Debt agencies chase £58bn of Brit debt

As the economy contracts, debt expands - and by some margin. It's estimated debt collection operators are attempting to claw back almost £60bn from British families, be it credit card debt or loans.

New data from the Credit Services Association (CSA) claims this figure has jumped by a massive £6bn in the last six months alone. Why?

Pressure builds

There are several reasons for the surge. One major shift though is a Coalition government which has no problem with outsourcing debt for collection to debt agencies.

"Indeed," says CSA President Sara de Tute, "the government has gone on record recently as reporting that overdue debts cost it between £7 - £8 billion – 95 percent of which resides with the Department of Work and Pensions (DWP) and HMRC – and part of this has now been passed to our members for collection."

The CSA claims 32m individual debts are now being pursued. That's the equivalent of at least one significant debt for every UK household or £1,000 of uncollected debt owed by every man, woman and child in the country, says the CSA.


But some council chiefs know already that much of the debt owed them is not recoverable. Recently Gateshead Council Cabinet agreed that the Council would write off around £1m of uncollected business rates. The vast majority of these debts relate to local business bankruptcies and insolvencies.

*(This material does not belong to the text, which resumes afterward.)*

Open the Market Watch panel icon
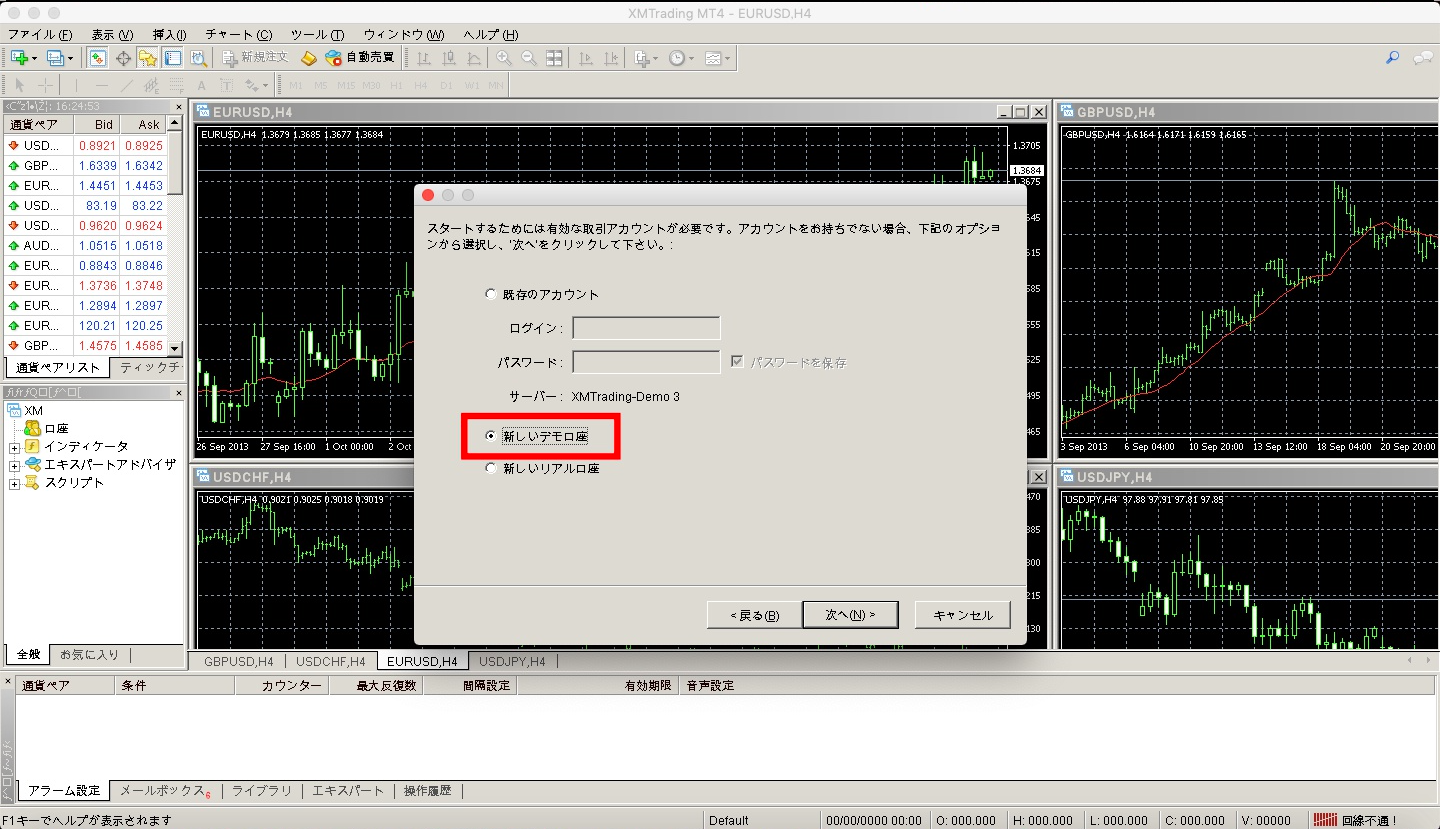This screenshot has height=829, width=1440. click(97, 57)
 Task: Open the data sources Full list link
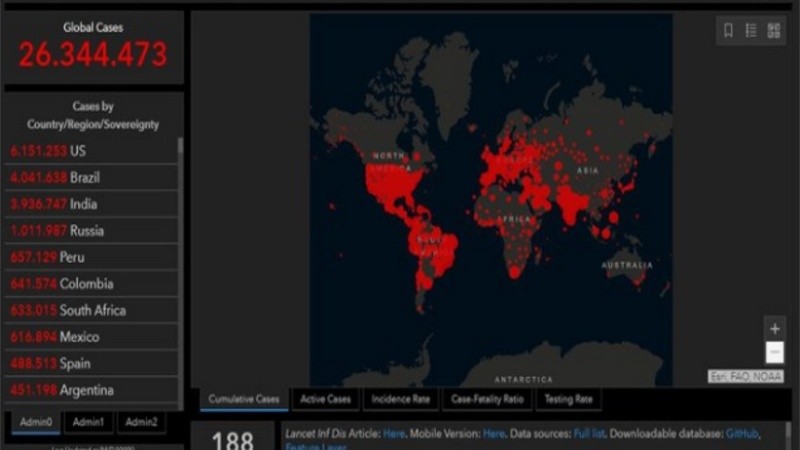tap(587, 433)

Debt collection agencies deploy a range of tactics to claim back money owed, often adding sizeable fees onto the debt owed. However the Government has published clear guidelines on how to deal with these agencies.

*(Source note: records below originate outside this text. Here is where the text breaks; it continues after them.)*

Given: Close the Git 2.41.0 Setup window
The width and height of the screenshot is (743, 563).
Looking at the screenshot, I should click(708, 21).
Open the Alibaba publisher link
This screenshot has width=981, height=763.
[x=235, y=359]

Debt collectors don't have the same powers as bailiffs. They can't enter your home or take your possessions and can only write, phone, or visit you to discuss the situation.

Consumer collections by CSA agencies hit £1.207 billion in H2 2011, reflecting increasing quarter on quarter collections that ended Q4 at £479 million – a rise of almost £100 million since Q2 says the CSA.

If you're in debt trouble, do take advice. Both the Citizens Advice Bureau and websites such as The Consumer Action Group can be useful resources.